• **Instructions for the task**: Please copy the material below line for line, keeping every character the same.

• **Working data**:
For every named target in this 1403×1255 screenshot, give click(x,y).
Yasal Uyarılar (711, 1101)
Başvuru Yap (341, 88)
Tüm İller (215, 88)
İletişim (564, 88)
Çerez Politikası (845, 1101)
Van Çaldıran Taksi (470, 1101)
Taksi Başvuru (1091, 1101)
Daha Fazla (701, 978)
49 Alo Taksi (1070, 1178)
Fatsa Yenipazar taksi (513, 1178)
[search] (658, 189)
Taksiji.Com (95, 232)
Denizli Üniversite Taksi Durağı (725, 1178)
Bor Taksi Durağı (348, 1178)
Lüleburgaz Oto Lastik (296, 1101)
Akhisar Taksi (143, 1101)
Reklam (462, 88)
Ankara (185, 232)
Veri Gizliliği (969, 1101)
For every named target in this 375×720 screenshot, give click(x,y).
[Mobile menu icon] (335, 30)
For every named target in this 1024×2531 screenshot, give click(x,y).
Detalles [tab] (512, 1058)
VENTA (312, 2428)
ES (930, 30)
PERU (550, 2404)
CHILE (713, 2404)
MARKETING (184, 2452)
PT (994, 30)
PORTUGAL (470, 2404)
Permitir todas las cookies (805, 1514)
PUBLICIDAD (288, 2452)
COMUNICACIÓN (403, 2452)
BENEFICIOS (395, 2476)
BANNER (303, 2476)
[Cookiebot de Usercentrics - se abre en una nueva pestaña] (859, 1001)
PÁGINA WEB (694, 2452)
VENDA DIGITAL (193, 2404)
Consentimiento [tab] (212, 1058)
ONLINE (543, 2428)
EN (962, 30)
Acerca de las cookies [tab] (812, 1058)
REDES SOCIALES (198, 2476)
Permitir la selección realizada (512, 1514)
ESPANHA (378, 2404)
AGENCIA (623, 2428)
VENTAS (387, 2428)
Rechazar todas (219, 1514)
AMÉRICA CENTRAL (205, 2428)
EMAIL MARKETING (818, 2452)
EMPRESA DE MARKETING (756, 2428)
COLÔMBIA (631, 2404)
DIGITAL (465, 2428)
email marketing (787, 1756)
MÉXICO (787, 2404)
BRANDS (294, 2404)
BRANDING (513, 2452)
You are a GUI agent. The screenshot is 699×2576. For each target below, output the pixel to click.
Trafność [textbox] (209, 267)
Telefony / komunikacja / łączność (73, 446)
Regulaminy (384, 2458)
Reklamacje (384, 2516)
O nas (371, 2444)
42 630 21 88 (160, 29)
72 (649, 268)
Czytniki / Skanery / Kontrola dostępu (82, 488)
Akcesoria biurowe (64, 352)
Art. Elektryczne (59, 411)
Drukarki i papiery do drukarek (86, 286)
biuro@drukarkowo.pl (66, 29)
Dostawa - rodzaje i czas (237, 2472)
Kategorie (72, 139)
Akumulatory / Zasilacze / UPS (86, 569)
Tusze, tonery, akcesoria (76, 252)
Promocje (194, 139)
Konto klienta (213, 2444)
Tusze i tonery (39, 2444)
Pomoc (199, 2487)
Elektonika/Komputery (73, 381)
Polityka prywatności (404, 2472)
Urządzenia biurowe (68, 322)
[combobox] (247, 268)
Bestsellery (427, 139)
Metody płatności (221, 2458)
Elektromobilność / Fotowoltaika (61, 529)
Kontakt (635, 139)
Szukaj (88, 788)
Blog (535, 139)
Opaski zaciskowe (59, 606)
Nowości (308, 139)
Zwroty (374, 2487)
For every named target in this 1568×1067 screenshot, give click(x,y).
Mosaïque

• **Written response**:
For every named target in this 1403×1255 screenshot, give click(x,y).
Yasal Uyarılar (711, 1101)
Başvuru Yap (341, 88)
Tüm İller (215, 88)
İletişim (564, 88)
Çerez Politikası (845, 1101)
Van Çaldıran Taksi (470, 1101)
Taksi Başvuru (1091, 1101)
Daha Fazla (701, 978)
49 Alo Taksi (1070, 1178)
Fatsa Yenipazar taksi (513, 1178)
[search] (658, 189)
Taksiji.Com (95, 232)
Denizli Üniversite Taksi Durağı (725, 1178)
Bor Taksi Durağı (348, 1178)
Lüleburgaz Oto Lastik (296, 1101)
Akhisar Taksi (143, 1101)
Reklam (462, 88)
Ankara (185, 232)
Veri Gizliliği (969, 1101)
For every named target in this 375×720 screenshot, give click(x,y).
[Mobile menu icon] (335, 30)
For every named target in this 1024×2531 screenshot, give click(x,y).
Detalles [tab] (512, 1058)
VENTA (312, 2428)
ES (930, 30)
PERU (550, 2404)
CHILE (713, 2404)
MARKETING (184, 2452)
PT (994, 30)
PORTUGAL (470, 2404)
Permitir todas las cookies (805, 1514)
PUBLICIDAD (288, 2452)
COMUNICACIÓN (403, 2452)
BENEFICIOS (395, 2476)
BANNER (303, 2476)
[Cookiebot de Usercentrics - se abre en una nueva pestaña] (859, 1001)
PÁGINA WEB (694, 2452)
VENDA DIGITAL (193, 2404)
Consentimiento [tab] (212, 1058)
ONLINE (543, 2428)
EN (962, 30)
Acerca de las cookies [tab] (812, 1058)
REDES SOCIALES (198, 2476)
Permitir la selección realizada (512, 1514)
ESPANHA (378, 2404)
AGENCIA (623, 2428)
VENTAS (387, 2428)
Rechazar todas (219, 1514)
AMÉRICA CENTRAL (205, 2428)
EMAIL MARKETING (818, 2452)
EMPRESA DE MARKETING (756, 2428)
COLÔMBIA (631, 2404)
DIGITAL (465, 2428)
email marketing (787, 1756)
MÉXICO (787, 2404)
BRANDS (294, 2404)
BRANDING (513, 2452)
You are a GUI agent. The screenshot is 699×2576. For each target below, output the pixel to click.
Trafność [textbox] (209, 267)
Telefony / komunikacja / łączność (73, 446)
Regulaminy (384, 2458)
Reklamacje (384, 2516)
O nas (371, 2444)
42 630 21 88 (160, 29)
72 (649, 268)
Czytniki / Skanery / Kontrola dostępu (82, 488)
Akcesoria biurowe (64, 352)
Art. Elektryczne (59, 411)
Drukarki i papiery do drukarek (86, 286)
biuro@drukarkowo.pl (66, 29)
Dostawa - rodzaje i czas (237, 2472)
Kategorie (72, 139)
Akumulatory / Zasilacze / UPS (86, 569)
Tusze, tonery, akcesoria (76, 252)
Promocje (194, 139)
Konto klienta (213, 2444)
Tusze i tonery (39, 2444)
Pomoc (199, 2487)
Elektonika/Komputery (73, 381)
Polityka prywatności (404, 2472)
Urządzenia biurowe (68, 322)
[combobox] (247, 268)
Bestsellery (427, 139)
Metody płatności (221, 2458)
Elektromobilność / Fotowoltaika (61, 529)
Kontakt (635, 139)
Szukaj (88, 788)
Blog (535, 139)
Opaski zaciskowe (59, 606)
Nowości (308, 139)
Zwroty (374, 2487)
For every named target in this 1568×1067 screenshot, give click(x,y).
Mosaïque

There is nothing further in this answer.